The process of manually working through how programs and units align with attributes was often talked about as being important in getting subject coordinators to take a program level view of attributes. Significant engagement seems to start from the moment that subject coordinators could see the bigger picture of the program and how their unit fits with the development and assessment of attributes. This often created the opportunity for collaborative problem solving in addressing gaps, or in identifying assessments in the program that reflect the attributes for measurement. Most of the participants described a very similar process of teaching and learning staff presenting the graduate attributes to unit and program coordinators and having them map the attributes throughout the course or unit. This was typically done with the use of specialist software, spreadsheets, butchers paper, or post-it notes.
At UTS Business School, specially developed software (Subject Overview Spreadsheet) was used to present how unit level assessments fit in at a program and faculty level, using program and subject coordinator’s own knowledge of the program. The presentation of this information through SOS made gaps and overlaps over the course of the program clear, and also identified how particular assessment types (multiple choice, essays, case-studies) were distributed over the course. Being able to present all this information seemed to be important in fostering a program-wide view.
An ongoing process of review takes place at the Faculty of Business and Economics at the University of Melbourne where program directors are asked to code all unit objectives against program learning goals and outcomes. A filemaker pro database is used to present how the program learning goals are distributed over the units. The mapping is updated every year, which feeds into a program review every five years.
In the QUT Business School all programs map to five key learning goals. For majors within programs, goals are adapted to reflect discipline needs. Mapping was initially done in the core units, and then discipline staff were given the task of building on the core units and showing the sequential development of program goals across the units within the major. This required taking a view of the program as a whole and observing how units fit into the program in relation to attributes.

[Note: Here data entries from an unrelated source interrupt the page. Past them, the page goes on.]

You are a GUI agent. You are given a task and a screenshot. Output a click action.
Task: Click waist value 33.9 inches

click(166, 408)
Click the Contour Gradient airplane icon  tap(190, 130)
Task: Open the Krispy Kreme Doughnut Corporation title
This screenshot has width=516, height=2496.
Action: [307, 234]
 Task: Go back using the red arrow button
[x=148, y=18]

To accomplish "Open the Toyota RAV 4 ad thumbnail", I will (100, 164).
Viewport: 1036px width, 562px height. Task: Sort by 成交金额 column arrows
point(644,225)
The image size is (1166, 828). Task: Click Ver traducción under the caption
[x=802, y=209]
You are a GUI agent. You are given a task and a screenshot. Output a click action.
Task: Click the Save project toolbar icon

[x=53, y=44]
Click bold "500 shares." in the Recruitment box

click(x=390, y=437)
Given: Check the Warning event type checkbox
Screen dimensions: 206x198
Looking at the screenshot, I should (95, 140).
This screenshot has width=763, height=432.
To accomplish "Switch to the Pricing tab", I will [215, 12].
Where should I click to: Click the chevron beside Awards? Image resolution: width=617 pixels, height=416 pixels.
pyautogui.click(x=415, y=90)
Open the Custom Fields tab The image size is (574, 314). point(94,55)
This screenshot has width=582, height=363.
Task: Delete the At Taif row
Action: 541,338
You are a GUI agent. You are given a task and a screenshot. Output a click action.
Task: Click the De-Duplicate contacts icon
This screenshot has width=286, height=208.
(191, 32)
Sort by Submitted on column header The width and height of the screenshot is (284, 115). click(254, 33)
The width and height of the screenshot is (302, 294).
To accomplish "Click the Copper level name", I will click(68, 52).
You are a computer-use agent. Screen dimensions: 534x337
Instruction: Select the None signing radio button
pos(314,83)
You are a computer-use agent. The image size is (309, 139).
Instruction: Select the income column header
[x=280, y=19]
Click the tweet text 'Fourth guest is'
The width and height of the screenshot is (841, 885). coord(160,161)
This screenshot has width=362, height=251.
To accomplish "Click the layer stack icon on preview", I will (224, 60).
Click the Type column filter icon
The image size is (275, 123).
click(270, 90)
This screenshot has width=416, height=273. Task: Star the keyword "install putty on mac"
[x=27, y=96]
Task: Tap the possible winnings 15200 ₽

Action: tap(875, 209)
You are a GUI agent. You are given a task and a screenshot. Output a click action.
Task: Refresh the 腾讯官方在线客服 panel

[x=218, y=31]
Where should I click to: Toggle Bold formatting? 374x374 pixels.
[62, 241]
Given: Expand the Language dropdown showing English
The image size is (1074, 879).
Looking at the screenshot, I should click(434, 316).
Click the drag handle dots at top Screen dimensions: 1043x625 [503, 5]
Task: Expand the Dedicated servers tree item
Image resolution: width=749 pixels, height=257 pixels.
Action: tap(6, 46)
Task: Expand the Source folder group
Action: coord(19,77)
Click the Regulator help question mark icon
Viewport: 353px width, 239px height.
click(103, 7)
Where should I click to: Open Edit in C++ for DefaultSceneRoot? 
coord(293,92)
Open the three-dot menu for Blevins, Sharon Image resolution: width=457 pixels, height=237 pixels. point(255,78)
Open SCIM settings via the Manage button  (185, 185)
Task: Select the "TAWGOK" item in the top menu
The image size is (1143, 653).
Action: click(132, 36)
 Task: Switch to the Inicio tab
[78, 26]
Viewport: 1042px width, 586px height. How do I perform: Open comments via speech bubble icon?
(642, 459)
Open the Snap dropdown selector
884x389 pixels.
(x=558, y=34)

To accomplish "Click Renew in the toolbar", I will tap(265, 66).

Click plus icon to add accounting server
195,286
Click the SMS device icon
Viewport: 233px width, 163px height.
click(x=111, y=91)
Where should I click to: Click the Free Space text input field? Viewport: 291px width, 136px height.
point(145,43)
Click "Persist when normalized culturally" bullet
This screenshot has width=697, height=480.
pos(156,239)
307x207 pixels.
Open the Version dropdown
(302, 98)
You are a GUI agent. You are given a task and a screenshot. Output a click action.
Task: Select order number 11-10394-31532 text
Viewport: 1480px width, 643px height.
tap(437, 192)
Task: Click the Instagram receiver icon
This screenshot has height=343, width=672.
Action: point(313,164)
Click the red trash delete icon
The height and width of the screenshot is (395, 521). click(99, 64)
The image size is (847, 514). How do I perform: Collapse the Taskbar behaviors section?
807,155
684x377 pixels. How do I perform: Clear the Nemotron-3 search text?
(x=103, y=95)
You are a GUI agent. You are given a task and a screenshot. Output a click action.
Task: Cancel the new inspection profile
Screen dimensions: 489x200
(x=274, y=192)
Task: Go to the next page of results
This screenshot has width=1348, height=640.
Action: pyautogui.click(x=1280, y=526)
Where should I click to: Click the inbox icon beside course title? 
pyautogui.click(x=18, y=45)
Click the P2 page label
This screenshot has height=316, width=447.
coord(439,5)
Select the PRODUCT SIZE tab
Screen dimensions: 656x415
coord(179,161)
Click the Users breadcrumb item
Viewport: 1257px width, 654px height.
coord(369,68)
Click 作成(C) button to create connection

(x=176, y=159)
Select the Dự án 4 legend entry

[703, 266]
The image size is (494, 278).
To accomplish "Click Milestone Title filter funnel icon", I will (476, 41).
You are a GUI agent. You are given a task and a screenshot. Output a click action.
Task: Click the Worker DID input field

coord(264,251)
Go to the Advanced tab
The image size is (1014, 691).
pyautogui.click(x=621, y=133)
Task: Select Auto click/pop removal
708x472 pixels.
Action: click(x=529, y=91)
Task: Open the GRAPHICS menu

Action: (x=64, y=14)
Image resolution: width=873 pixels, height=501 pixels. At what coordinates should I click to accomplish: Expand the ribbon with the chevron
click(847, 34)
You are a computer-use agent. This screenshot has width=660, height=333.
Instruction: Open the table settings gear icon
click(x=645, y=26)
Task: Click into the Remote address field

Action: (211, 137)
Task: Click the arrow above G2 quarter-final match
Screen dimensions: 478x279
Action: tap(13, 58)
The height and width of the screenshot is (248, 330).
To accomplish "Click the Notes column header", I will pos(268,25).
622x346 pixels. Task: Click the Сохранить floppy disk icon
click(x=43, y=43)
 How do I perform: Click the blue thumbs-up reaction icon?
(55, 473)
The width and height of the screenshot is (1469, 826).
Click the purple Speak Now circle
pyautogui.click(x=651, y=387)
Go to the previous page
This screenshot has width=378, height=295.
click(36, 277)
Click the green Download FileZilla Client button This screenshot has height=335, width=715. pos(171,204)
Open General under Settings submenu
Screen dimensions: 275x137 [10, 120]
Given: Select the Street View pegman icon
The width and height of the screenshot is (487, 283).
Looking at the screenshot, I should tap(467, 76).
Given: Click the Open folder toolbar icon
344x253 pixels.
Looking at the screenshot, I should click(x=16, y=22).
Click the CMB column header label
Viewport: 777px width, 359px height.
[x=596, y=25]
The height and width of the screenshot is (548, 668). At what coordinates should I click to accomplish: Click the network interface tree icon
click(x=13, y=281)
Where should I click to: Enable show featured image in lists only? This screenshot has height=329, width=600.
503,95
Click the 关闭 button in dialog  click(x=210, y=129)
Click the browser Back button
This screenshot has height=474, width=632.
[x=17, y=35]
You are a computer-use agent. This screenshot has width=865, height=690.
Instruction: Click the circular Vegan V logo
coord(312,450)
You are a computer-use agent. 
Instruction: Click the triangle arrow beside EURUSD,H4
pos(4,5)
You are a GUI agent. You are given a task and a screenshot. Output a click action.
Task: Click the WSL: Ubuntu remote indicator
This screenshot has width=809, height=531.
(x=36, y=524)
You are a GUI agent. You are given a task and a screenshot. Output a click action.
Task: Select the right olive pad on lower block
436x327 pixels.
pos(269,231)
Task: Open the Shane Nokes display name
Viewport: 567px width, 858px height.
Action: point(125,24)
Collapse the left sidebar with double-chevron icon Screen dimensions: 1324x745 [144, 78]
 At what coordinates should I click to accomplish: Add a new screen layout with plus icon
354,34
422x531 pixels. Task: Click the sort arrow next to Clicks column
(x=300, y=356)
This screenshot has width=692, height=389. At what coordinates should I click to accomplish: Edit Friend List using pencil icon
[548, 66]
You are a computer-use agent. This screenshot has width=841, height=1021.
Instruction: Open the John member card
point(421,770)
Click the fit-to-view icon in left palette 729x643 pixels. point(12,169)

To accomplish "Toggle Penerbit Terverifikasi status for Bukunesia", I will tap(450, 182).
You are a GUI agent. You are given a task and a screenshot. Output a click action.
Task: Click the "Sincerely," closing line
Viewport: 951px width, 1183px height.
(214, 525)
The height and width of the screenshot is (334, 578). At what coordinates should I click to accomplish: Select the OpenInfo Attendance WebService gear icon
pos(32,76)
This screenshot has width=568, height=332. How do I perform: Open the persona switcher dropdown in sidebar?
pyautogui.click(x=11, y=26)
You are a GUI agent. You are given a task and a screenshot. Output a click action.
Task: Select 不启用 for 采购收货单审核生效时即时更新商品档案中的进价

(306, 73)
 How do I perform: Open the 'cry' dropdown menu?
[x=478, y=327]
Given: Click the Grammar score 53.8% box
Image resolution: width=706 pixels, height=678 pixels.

In the law school at Charles Darwin University the degree was developed collaboratively with staff. While it was a complex and time consuming task, it was thought to be formative for the teaching team as everyone was able to get a program level view and ownership of the program as a whole.
Mapping the Development of an Attribute Over the Program
Mapping the development of attributes over the program helps to encourage a more systematic discussion about curriculum structure beyond assessment near the end of the program. Mapping the progression towards the graduate level of attributes created opportunities to consider how to improve development through changing the substance or structure of a program. This also meant that there was multiple sets of data allowing some analysis of the progression as well as assuring the learning at the end of the program. This additional data creates the possibility for very detailed changes to program, courses, and assessments that have been shown to be effective in developing a particular attribute.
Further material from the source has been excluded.